## Bloc de texte
****************

Quand on écoute le travail qu’a produit cette entité norvégienne depuis quelques années, il est étonnant de penser que le groupe a commencé sa carrière en tant que pionnier du black à tendance folklorique. Et pourtant, force est de constater qu’ULVER en a fini avec les trolls et le métal noir, et ce depuis près de vingt ans. Comme hors de tous courants, ULVER a accepté les autres styles, les a assimilé et a activement travaillé à s’engager vers d’autres directions tout en donnant sa propre interprétation de la musique. De fait, l’expérience ( car il s’agit bien à chaque fois d’une expérience ) d’un nouvel album d’ ULVER ne peut jamais être vraiment comparée à celle de ses prédécesseurs ou encore limitée par des influences identifiables ( même si indéniablement, influences il y a ). La meute se voulant bien trop rusée et sournoise pour cela.

Donc, lorsque je reçois « The Assassination of Julius Caesar », je me dis bêtement que le groupe s’est décidé à sortir une oeuvre type péplum avec tout ce qui va avec, le côté grandiloquent et l’orchestration hollywoodienne de rigueur. Et bien évidemment ULVER m’a pris à contre-pied,  ce n’est pas du tout mais pas du tout ce à quoi je m’attendais. Ce que nous avons ici est, selon leurs propres mots, l’album « pop » du groupe… Prenons tout de même cette déclaration avec des pincettes car il faudrait déjà savoir ce que signifie  le terme « pop » pour ULVER.

J’ai donc passé pas mal de temps à écouter cet album avant d’arriver à le digérer et à en ressortir quelque chose. ULVER, toujours aussi pointu dans ce qu’il fait, joue implacablement avec des thèmes qu’il connaît et maîtrise. Il prend l’auditeur et le mène sur les chemins musicaux qui ont trait à la pop et à l’électronique des années 80. L’album est très agréable en surface, relativement doux avec cette voix chaude, pénétrante et suave, presque sensuelle, de l’emblématique Kristoffer Rygg. Les refrains et les chœurs sont accrocheurs, les beats totalement électro en deviennent même, par moment, presque dansants.

Mais les titres ont une résonance plus profonde qu’il n’y parait, le groupe peignant différents paysages avec pour toile de fond cette espèce de pop éléctro-synthétique. On se situe entre les travaux industriel d’un NIN mêlés à un DEPECHE MODE quelque peu dépoussiéré. Rien de très expérimental en somme, on reste dans quelque chose de familier, de facilement assimilable même si riche en nuances. Bien que « The Assassination of Julius Caesar » soit relativement minimaliste dans sa composition, il réussit pourtant le pari de nous transposer dans un univers pop ( chose dont je ne suis pas adepte ), mais bien loin des saveurs acidulo-édulcorées de cette musique populaire, ULVER s’ amuse avec sérieux, se joue du style en manipulant le contexte émotionnel le tout sur un beat electro rituel. Il y fait se jouer drames et actions, sentiments profonds et mélancolies, il y apporte sa patte et arrive ainsi à faire vibrer une corde sensiblement différente à nos oreilles. Même si en effet être évocateur avec de la musique « pop » n’est pas une tâche trop ardue, le faire intelligemment et réussir à en varier les plaisirs en est une autre.

Je dirai que « The Assassination of Julius Caesar » , même si il est une fois de plus déroutant, est loin d’être un mauvais album, mais au final je ne sais pas trop quoi en penser, j’ai vécu son écoute comme une sorte de plaisir coupable, car parfois séduit et envoûté par certains titres et mélodies qui auraient très bien pu se retrouver sur un album d’une quelconque tanche mainstream. Cet album réaffirme en tout cas l’unicité d’ULVER et prouve qu’il utilise tout ce que la musique lui offre pour exprimer son art et sa pensée. Il fera sûrement encore hurler les détracteurs et autres réactionnaires de tous bords. Personnellement je ne vois dans cette oeuvre que la vision musicale d’artistes libres et accomplis.

****************

## Données fournies
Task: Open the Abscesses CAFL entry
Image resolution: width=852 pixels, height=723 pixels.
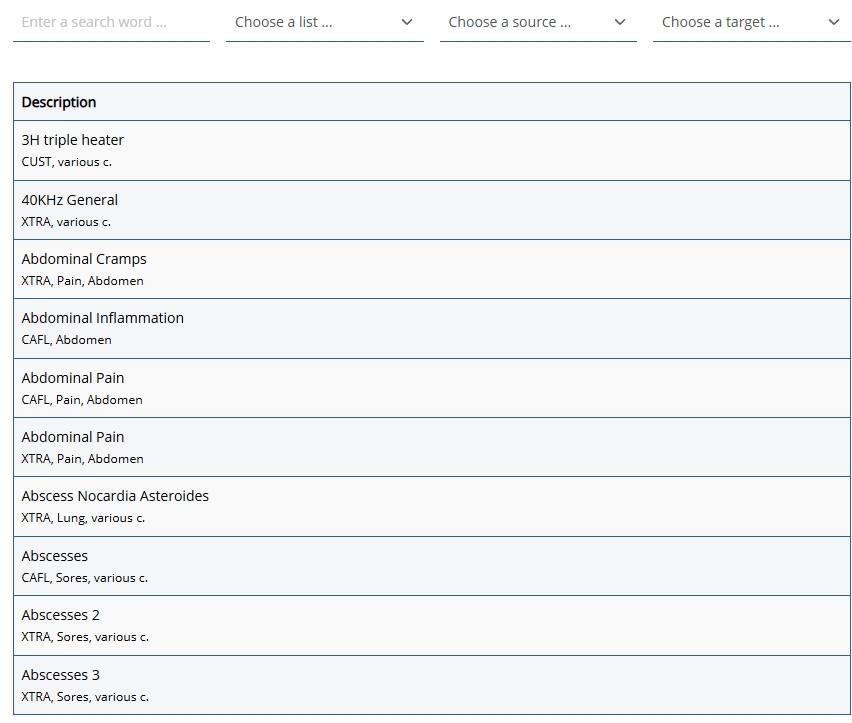Action: pos(55,556)

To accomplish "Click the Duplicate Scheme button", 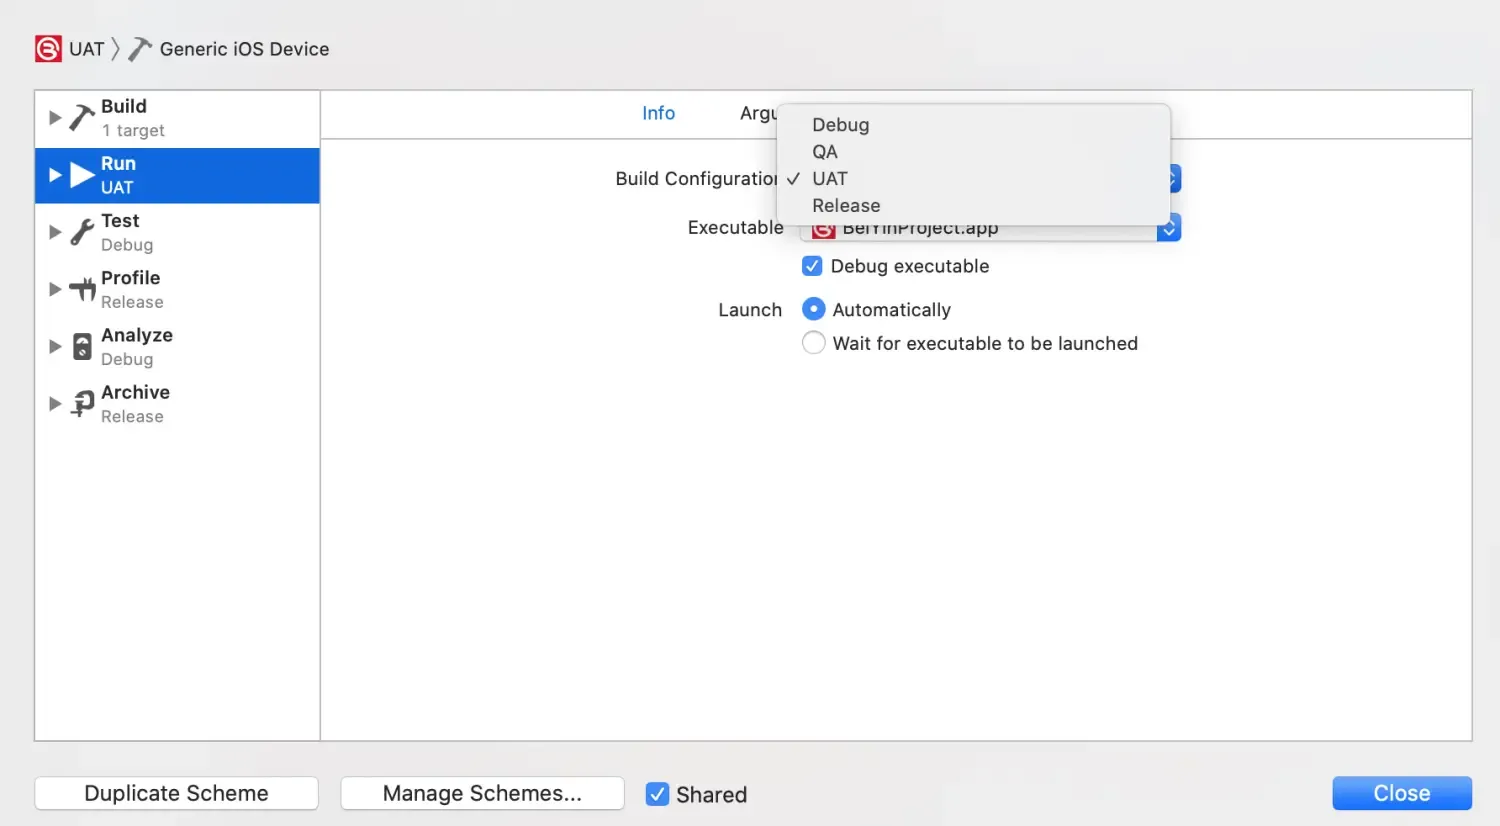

****************

## Défis
A – Indiquez si chacune des affirmations suivantes concorde avec la critique d'album, en répondant par oui ou par non et en citant mot pour mot le passage qui tranche. (i) Le groupe a débuté comme pionnier du black à tendance folklorique. (ii) L'auteur juge l'album très expérimental. (iii) Le groupe présente lui-même cet album comme son album « pop ».
B – D'après la critique d'album, vers la pop et l'électronique de quelle décennie l'album mène-t-il l'auditeur ?
C – Dressez la liste complète des groupes de musique nommés dans la critique d'album.

## Corrigé des exercices
A –
(i) Oui : « le groupe a commencé sa carrière en tant que pionnier du black à tendance folklorique ».
(ii) Non : « Rien de très expérimental en somme ».
(iii) Oui : « selon leurs propres mots, l’album « pop » du groupe ».

B – Vers la pop et l'électronique des années 80.

C – ULVER, NIN, DEPECHE MODE